17. The apparatus according to any of claims 1 to 15, comprising a co-processor configured to perform processing operations for a subset of instruction types offloaded by a main processor, the co-processor comprising the instruction decoding circuitry for decoding instructions of said subset of instruction types and the issue circuitry.
18. Computer-readable code for fabrication of an apparatus comprising: instruction decoding circuitry to decode instructions; and issue circuitry to issue, in response to decoding of a given instruction by the instruction decoding circuitry, at least one micro-operation to control processing circuitry to perform a processing operation corresponding to the given instruction; in which: in response to decoding of a narrowing vector store instruction specifying at least one address operand and a plurality of vector source registers each for specifying a vector operand having a given vector length, the instruction decoding circuitry is configured to control the issue circuitry to issue at least one micro-operation to control the processing circuitry to: narrow data elements of the plurality of vector source registers to a first data element size from a second data element size, the first data element size being smaller than the second data element size; and store, to a location in a memory system, at least one vector of narrowed data elements comprising data elements of the plurality of vector source registers narrowed to the first data element size, the location in the memory system corresponding to a target memory address determined based on the at least one address operand.

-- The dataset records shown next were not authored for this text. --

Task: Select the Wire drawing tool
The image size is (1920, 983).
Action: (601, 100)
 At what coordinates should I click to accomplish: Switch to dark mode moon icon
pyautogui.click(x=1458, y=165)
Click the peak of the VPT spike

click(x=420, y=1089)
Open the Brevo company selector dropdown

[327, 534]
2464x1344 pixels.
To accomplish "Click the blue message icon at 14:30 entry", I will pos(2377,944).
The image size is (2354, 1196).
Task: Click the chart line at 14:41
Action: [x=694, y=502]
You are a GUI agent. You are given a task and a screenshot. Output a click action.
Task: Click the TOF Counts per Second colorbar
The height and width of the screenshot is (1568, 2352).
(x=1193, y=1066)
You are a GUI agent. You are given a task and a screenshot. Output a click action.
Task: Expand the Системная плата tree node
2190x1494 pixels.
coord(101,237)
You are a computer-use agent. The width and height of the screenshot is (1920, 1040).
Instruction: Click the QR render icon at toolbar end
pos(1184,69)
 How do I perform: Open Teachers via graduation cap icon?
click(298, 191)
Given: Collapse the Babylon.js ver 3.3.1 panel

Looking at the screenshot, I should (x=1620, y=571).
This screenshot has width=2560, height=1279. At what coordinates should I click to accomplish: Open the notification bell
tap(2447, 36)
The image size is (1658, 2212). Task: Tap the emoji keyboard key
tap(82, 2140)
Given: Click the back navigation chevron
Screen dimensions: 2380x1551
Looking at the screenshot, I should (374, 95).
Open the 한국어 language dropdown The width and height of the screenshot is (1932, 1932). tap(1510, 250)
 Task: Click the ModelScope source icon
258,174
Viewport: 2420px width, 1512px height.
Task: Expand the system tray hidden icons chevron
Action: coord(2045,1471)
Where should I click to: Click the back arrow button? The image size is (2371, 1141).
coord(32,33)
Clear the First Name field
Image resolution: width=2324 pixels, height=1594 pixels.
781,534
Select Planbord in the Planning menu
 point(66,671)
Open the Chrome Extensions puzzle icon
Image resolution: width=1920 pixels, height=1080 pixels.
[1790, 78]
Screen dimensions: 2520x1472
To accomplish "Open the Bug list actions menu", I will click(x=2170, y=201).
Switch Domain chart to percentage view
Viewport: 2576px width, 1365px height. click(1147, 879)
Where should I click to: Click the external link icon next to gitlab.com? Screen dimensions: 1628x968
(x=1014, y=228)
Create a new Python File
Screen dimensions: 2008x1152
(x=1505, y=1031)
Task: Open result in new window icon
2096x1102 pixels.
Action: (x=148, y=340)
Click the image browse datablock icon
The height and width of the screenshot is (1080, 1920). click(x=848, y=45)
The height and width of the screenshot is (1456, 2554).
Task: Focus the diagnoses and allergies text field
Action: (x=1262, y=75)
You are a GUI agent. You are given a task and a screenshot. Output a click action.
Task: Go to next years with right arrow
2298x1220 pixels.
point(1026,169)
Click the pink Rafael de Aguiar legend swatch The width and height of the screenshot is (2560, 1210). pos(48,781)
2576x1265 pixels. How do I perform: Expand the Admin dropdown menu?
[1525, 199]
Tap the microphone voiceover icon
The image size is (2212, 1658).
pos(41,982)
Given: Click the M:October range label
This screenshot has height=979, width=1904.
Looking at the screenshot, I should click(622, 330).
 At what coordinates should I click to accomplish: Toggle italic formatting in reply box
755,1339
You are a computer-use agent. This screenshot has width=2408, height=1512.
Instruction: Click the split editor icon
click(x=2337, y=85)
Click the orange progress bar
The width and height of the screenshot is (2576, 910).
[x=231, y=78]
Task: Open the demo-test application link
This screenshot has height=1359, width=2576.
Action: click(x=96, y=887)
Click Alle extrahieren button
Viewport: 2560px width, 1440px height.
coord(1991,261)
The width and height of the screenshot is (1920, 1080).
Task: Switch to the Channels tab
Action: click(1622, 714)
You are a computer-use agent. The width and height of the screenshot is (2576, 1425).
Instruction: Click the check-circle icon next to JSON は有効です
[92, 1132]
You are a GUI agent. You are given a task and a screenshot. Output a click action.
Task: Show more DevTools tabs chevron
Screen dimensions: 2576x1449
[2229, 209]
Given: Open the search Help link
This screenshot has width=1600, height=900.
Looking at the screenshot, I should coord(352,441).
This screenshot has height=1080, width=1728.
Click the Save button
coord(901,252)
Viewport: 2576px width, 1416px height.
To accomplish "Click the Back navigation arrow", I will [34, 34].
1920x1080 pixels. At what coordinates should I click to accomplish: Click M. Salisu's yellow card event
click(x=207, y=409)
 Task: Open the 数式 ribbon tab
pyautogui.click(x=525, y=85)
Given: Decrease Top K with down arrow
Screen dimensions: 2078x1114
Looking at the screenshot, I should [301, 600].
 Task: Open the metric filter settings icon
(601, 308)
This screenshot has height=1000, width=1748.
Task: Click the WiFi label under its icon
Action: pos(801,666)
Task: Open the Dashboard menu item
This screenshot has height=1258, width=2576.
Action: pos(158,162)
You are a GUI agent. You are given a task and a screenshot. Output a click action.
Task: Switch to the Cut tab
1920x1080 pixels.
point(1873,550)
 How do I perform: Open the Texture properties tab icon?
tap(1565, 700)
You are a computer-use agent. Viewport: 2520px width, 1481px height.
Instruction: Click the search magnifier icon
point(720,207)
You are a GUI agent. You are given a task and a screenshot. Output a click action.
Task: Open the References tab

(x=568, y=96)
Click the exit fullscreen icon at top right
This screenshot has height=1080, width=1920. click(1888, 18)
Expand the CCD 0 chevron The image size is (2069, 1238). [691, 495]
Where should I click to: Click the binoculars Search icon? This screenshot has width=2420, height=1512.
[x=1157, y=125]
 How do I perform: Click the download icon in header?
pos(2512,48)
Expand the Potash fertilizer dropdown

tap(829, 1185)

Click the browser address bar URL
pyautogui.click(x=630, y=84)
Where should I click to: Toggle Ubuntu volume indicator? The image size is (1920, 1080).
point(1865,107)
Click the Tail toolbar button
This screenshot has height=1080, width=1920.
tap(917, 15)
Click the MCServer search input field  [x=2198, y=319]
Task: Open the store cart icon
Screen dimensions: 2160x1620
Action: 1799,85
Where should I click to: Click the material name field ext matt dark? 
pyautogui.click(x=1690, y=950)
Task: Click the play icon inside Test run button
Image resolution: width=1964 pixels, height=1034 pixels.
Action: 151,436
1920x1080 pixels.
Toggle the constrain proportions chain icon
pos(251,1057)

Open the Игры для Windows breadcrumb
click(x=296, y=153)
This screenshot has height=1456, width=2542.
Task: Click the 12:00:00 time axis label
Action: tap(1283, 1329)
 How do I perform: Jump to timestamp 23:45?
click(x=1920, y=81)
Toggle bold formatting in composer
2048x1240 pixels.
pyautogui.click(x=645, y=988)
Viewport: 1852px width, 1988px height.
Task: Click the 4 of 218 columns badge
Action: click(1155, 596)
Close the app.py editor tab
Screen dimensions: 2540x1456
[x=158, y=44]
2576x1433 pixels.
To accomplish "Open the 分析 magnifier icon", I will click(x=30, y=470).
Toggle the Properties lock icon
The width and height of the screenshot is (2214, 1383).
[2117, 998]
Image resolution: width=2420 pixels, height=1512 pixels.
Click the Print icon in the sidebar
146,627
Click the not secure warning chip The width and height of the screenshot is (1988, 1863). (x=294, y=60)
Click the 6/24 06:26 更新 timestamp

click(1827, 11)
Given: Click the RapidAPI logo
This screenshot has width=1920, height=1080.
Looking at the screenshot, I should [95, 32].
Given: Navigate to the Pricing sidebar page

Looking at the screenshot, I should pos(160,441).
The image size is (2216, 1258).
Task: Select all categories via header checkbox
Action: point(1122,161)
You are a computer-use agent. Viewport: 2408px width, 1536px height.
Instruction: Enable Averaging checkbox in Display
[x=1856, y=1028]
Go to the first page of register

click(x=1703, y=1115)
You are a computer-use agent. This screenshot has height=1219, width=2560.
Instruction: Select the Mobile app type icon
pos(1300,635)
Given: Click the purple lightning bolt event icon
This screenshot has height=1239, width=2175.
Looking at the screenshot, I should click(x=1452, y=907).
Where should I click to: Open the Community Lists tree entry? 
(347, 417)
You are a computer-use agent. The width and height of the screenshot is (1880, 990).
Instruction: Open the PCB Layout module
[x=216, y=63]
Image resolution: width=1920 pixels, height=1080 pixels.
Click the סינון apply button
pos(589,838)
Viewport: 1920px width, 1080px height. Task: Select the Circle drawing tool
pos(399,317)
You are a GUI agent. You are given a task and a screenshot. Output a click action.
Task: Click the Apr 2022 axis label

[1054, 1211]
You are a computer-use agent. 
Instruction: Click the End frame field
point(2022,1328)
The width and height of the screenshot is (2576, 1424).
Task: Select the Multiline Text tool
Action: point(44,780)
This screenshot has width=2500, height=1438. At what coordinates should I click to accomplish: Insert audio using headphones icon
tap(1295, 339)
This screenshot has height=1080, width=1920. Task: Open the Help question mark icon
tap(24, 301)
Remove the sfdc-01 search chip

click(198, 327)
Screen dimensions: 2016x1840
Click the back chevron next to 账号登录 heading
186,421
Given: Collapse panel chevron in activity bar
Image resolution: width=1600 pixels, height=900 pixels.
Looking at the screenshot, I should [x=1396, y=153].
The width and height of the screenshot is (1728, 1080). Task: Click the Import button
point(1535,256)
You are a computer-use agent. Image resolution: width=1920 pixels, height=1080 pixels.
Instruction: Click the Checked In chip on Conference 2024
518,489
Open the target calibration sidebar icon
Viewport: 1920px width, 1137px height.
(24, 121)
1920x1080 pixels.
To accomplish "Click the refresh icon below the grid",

19. A method comprising: decoding instructions; and in response to decoding of a given instruction, issuing at least one micro-operation to control processing circuitry to perform a processing operation corresponding to the given instruction; in which: in response to decoding of a narrowing vector store instruction specifying at least one address operand and a plurality of vector source registers each for specifying a vector operand having a given vector length, at least one micro-operation is issued to control the processing circuitry to: narrow data elements of the plurality of vector source registers to a first data element size from a second data element size, the first data element size being smaller than the second data element size; and store, to a location in a memory system, at least one vector of narrowed data elements comprising data elements of the plurality of vector source registers narrowed to the first data element size, the location in the memory system corresponding to a target memory address determined based on the at least one address operand.
20. A computer program for controlling a host data processing apparatus to provide an instruction execution environment for execution of target program code, the computer program comprising: instruction decoding program logic to decode instructions of the target program code; and processing program logic to perform a processing operation corresponding to a given instruction decoded by the instruction decoding program logic; in which: in response to decoding of a narrowing vector store instruction specifying at least one address operand and a plurality of vector source registers each for specifying a vector operand having a given vector length, the instruction decoding program logic is configured to control the issue program logic to issue at least one micro-operation to control the processing program logic to: narrow data elements of the plurality of vector source registers to a first data element size from a second data element size, the first data element size being smaller than the second data element size; and store, to a location in a simulated address space, at least one vector of narrowed data elements comprising data elements of the plurality of vector source registers narrowed to the first data element size, the location in the simulated address space corresponding to a target memory address determined based on the at least one address operand.
21. A storage medium storing the computer-readable code of claim 18 or the computer program of claim 20.